Screenshot grounding data:
▽
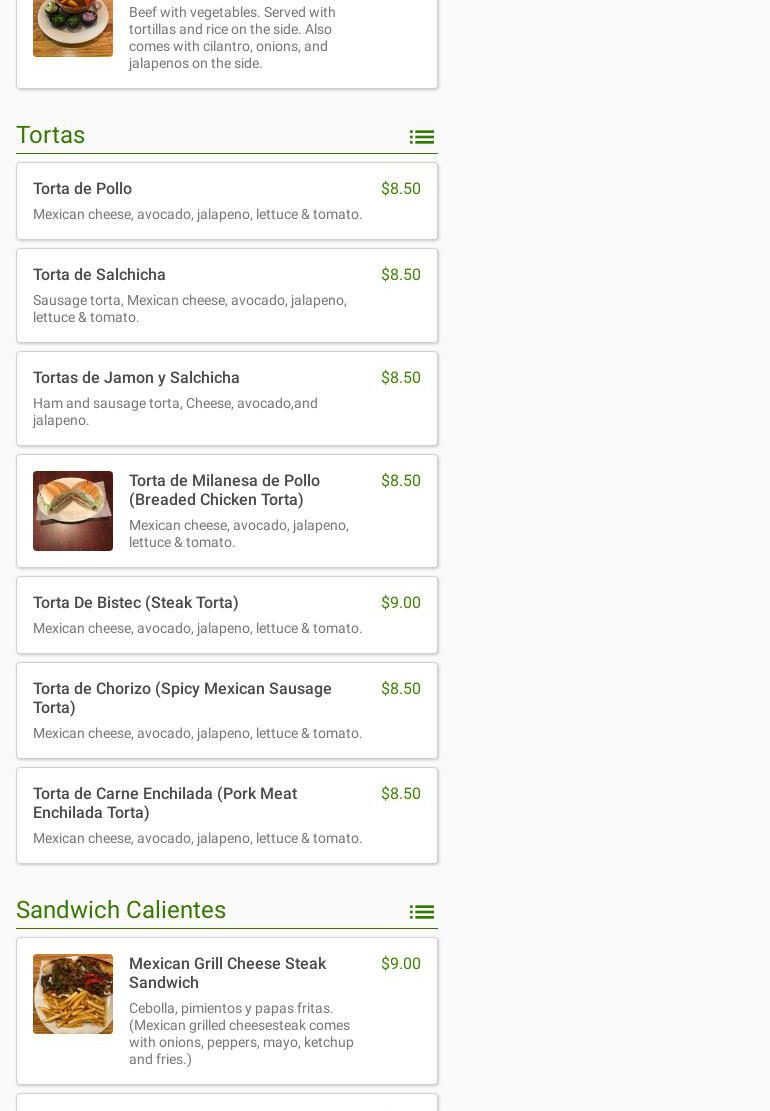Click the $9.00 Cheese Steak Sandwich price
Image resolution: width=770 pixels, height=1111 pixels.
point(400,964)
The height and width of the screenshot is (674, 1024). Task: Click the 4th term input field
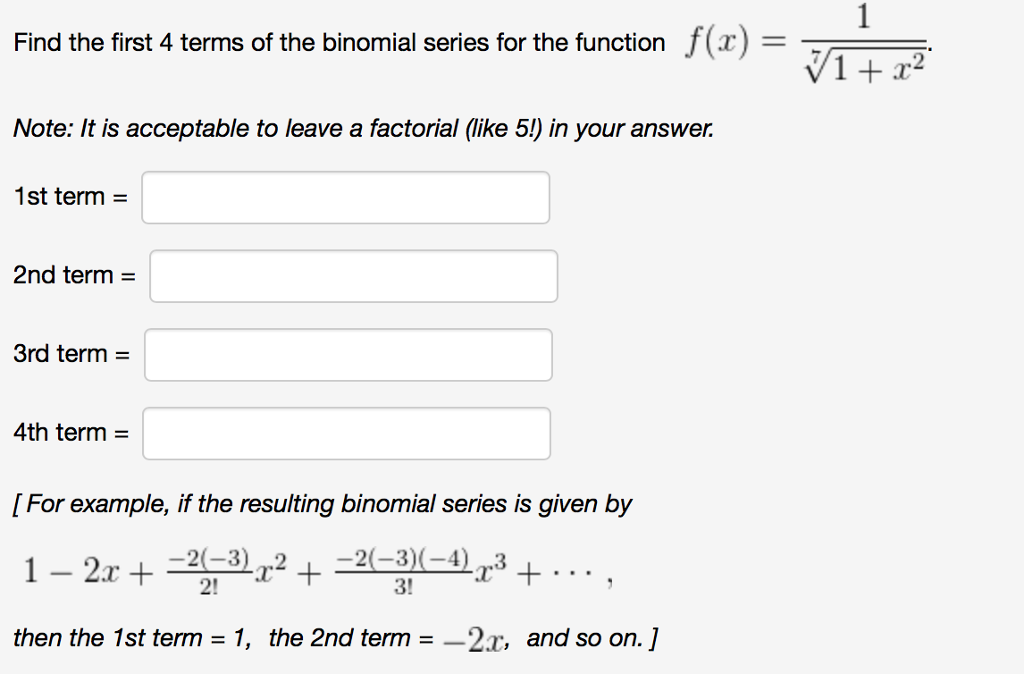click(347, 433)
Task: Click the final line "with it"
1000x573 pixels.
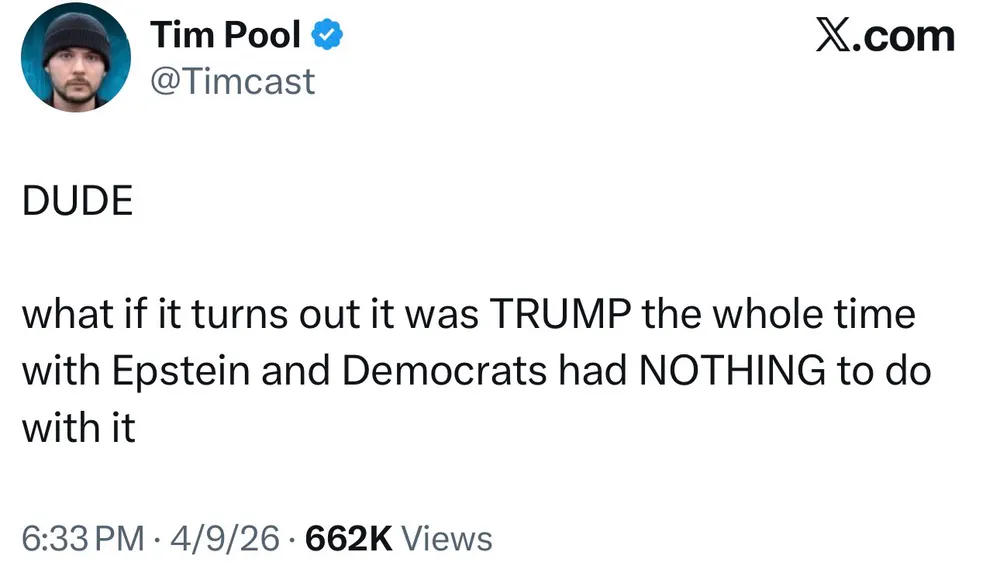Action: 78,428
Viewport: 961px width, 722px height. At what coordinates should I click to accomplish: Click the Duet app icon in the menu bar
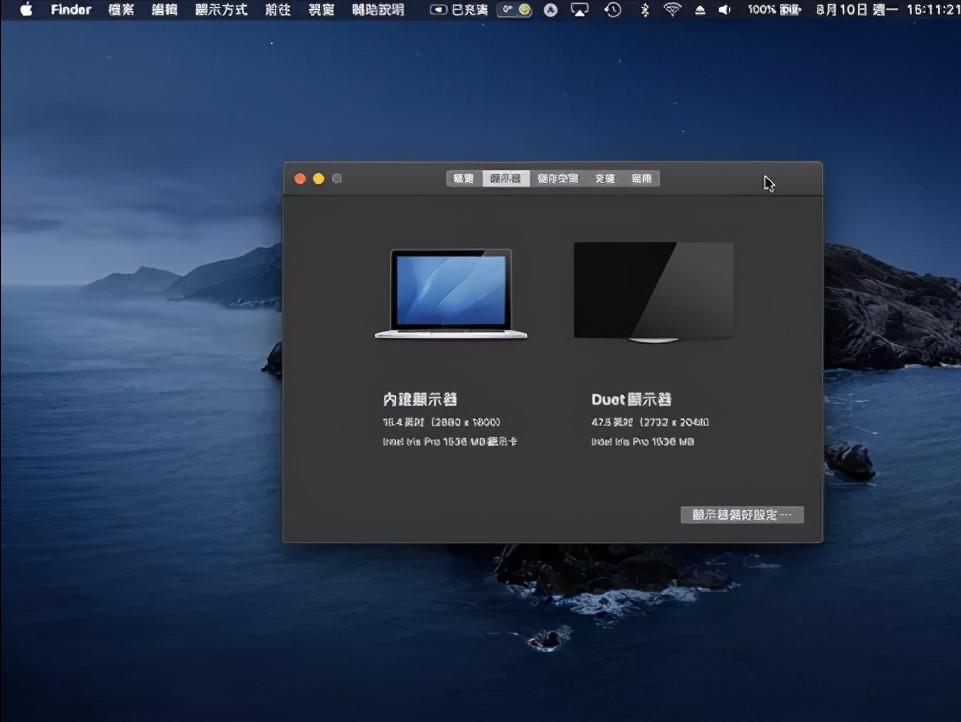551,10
△
Return nothing except the lines from the line with "The height and" through the last line of the records above, copied exactly and without pictures.

The height and width of the screenshot is (674, 1024). Task: Click the 4th term input field
click(347, 433)
Task: Click the final line "with it"
1000x573 pixels.
Action: 78,428
Viewport: 961px width, 722px height. At what coordinates should I click to accomplish: Click the Duet app icon in the menu bar
551,10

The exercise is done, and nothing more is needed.